However, once the magnificence of the film and its modern and colourised look held them enthrall, word spread of the "out of the world" experience provided by the film, drawing people from the older generation to the theatres,'' Dipesh Salgia of Sterling Investment coporation, the right holders of the film, told UNI.
Media reports earlier this week had said Mughal-e-Azam had met with a lukewarm response from the Pakistani audience ever since its release in Gulistan cinema hall in Lahore on April 24.
For many of the people of the 60s generation who have seen the film in its "Black and White" avataar, the "new look" Mughal-e-Azam, having a fully colourised look and songs and dialogues re-recorded in stereophonic sound and Dolby Digital, is proving to be an altogether new experience, Salgia said. ''All of them are re-experiencing the grandeur of the magnum opus anew. Apart from these people, the word-of-mouth publicity is also bringing many other people to the theatres out of the curiousity to experience the first hand magnificance of the film,''Salgia said.

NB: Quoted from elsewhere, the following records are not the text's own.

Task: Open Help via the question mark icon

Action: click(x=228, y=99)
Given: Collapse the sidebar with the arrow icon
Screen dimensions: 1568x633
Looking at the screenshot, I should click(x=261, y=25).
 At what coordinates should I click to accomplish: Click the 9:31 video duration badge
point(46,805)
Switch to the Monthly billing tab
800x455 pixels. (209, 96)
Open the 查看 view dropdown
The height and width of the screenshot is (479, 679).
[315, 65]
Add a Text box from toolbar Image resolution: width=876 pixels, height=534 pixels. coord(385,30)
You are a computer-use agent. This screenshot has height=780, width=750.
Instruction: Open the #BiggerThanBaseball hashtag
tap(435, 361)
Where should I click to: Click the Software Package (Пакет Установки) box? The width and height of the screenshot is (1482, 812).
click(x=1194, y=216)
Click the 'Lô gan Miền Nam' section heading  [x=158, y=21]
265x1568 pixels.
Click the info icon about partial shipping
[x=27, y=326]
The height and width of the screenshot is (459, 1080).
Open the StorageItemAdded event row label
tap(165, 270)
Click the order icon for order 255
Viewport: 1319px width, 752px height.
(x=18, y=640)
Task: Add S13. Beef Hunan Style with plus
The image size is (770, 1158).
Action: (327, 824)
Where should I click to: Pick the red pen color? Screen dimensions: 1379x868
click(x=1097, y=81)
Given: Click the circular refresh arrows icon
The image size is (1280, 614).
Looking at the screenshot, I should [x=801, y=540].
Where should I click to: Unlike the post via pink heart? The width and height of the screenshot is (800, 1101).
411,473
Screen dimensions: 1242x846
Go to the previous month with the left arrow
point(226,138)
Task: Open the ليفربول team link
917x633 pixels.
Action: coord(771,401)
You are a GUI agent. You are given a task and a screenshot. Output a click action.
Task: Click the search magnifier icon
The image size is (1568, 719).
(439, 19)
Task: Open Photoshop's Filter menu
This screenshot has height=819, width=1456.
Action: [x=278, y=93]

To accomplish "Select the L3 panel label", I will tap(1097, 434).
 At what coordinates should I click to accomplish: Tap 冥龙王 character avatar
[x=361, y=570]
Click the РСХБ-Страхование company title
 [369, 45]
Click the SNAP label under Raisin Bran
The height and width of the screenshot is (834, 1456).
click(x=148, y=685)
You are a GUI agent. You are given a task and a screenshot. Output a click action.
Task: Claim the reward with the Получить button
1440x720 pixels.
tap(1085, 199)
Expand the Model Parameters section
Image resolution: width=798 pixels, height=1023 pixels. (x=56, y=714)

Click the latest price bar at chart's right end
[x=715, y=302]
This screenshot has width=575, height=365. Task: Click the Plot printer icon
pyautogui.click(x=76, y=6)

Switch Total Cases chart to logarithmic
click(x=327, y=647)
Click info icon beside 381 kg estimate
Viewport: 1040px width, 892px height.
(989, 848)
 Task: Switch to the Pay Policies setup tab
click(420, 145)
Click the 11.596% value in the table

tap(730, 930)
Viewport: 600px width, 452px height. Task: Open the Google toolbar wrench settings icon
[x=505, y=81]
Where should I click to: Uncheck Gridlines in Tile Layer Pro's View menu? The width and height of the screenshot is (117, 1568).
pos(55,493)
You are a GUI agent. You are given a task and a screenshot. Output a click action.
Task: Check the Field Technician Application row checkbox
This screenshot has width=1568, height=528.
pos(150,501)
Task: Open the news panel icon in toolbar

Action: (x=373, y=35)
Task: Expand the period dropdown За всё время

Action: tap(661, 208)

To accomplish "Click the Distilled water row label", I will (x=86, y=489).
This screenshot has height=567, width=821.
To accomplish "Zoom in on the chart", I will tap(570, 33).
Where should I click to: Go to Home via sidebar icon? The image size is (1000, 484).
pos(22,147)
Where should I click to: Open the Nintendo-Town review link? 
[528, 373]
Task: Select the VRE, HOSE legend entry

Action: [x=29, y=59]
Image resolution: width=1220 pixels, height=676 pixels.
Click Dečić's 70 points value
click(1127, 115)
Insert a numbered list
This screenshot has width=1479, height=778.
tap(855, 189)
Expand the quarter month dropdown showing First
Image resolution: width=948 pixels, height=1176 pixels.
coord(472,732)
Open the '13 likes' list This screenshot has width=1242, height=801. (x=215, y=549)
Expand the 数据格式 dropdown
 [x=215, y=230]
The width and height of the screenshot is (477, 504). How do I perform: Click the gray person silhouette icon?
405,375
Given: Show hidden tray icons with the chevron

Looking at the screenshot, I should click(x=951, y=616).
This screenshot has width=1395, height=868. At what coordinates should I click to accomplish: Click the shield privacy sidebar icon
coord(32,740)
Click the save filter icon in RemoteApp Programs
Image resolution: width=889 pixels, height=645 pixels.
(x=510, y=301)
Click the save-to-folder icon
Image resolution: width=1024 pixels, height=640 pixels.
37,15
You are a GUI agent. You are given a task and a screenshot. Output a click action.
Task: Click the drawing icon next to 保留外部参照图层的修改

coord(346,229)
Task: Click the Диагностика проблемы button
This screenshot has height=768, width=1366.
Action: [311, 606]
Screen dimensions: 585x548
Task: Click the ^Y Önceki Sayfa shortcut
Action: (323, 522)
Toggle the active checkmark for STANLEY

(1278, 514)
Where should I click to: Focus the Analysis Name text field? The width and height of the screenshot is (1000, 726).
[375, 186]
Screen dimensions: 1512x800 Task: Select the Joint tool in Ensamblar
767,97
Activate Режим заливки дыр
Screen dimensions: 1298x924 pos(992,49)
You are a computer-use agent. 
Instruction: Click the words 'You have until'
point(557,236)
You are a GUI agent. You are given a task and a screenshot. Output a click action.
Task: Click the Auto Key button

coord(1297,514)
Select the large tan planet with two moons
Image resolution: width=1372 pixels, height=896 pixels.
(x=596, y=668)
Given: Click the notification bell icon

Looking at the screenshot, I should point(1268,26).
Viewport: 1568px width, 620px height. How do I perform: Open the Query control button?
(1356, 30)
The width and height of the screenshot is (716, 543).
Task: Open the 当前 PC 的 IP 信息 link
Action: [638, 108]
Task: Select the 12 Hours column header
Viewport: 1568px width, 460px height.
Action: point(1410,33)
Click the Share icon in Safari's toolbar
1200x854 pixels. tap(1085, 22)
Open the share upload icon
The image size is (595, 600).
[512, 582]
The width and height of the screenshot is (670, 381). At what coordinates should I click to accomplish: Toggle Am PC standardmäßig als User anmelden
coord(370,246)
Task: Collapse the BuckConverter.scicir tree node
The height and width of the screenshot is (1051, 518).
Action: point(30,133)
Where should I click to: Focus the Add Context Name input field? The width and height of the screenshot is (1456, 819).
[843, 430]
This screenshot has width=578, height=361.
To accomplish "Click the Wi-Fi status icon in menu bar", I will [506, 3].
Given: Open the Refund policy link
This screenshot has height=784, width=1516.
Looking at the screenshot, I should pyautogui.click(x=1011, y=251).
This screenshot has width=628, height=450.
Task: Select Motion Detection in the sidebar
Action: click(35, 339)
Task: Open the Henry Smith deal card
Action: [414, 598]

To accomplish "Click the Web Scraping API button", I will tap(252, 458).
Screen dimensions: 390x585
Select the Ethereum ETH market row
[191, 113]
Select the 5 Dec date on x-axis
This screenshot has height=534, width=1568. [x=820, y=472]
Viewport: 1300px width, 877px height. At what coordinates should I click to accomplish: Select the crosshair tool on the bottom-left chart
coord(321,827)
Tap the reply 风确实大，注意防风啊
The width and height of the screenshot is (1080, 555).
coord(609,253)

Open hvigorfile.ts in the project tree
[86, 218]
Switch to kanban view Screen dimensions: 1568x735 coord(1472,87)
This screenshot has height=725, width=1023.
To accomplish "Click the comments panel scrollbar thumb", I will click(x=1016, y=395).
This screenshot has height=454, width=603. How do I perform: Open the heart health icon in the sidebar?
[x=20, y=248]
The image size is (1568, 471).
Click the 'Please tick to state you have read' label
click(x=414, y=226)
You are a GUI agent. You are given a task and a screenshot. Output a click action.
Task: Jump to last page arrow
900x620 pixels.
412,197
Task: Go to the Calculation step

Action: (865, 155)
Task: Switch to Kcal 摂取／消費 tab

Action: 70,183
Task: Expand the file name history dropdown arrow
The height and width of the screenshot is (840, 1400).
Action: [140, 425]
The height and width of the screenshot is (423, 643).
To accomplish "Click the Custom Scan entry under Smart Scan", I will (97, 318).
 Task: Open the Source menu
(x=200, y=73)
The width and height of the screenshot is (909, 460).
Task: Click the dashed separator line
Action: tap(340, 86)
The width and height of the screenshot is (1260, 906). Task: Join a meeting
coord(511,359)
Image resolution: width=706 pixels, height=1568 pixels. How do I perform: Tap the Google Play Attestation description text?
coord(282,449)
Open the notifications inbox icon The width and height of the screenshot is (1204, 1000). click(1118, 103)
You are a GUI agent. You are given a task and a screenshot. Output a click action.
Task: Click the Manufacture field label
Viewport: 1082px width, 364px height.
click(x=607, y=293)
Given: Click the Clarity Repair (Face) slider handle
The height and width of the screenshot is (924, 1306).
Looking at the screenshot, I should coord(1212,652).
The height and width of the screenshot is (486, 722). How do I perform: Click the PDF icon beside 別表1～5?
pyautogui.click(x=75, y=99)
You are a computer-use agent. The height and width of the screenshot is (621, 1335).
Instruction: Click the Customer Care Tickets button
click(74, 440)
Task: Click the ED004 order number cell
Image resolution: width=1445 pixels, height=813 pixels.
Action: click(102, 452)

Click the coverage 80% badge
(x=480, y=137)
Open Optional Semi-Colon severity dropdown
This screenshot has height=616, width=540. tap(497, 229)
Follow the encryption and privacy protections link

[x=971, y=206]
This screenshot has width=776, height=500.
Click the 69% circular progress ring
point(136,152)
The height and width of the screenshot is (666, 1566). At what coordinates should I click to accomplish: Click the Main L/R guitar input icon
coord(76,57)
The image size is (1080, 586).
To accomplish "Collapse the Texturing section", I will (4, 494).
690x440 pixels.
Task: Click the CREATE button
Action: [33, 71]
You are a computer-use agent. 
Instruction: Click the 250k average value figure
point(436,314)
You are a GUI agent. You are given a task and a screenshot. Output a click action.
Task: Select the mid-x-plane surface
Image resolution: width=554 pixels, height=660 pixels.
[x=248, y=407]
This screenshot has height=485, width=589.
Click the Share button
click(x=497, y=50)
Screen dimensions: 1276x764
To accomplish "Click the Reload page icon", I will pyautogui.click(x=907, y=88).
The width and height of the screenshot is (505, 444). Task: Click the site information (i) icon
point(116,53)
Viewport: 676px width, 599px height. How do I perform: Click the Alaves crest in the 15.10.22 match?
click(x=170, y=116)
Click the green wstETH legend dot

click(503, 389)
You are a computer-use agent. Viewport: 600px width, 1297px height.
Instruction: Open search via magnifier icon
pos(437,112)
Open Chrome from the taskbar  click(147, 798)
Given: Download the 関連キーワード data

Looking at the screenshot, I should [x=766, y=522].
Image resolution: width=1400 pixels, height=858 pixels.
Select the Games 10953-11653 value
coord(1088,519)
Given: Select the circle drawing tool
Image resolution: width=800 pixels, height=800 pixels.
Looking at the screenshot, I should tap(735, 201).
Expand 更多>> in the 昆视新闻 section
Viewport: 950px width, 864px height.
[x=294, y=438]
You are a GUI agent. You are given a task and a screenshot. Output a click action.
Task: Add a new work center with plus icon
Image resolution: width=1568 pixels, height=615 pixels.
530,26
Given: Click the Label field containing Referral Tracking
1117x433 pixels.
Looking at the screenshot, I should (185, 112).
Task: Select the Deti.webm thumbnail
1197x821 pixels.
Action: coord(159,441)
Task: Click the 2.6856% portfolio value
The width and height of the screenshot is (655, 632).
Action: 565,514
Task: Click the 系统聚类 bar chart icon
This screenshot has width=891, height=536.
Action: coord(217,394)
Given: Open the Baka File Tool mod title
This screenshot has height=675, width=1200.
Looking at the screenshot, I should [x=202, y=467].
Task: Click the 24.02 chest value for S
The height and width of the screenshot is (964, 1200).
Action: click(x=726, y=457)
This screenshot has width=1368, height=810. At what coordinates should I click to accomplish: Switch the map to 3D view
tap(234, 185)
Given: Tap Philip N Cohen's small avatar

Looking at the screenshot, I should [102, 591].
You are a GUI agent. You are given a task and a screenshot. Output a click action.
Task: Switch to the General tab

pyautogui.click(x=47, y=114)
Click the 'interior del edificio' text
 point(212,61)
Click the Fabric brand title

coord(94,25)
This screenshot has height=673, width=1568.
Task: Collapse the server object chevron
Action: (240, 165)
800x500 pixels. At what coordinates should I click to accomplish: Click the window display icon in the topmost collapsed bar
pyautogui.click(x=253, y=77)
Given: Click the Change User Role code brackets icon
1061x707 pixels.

Expressing confidence that the tremendous euphoria for the film would translate into excellent collections when the film releases in 30 cinema halls across the country, Salgia said,''I am sure the film will prove to be a smash hit in Pakistan when it releases all across the neighbouring country. On the one hand, the younger generation will watch it for its grandeur and its magnificence about which they would have heard from their grandparents while on the other the elders will watch it to experience the "colourisation experience" The exact collections of the film would, however, only be available by month end when Nadeem Mandviwala, the distributor of the film, arrives in Mumbai.
Trade sources say a film like Mughal-E-Azam has the potential to generate nearly Rs 50 crore in Pakistan, double the amount it generated from India.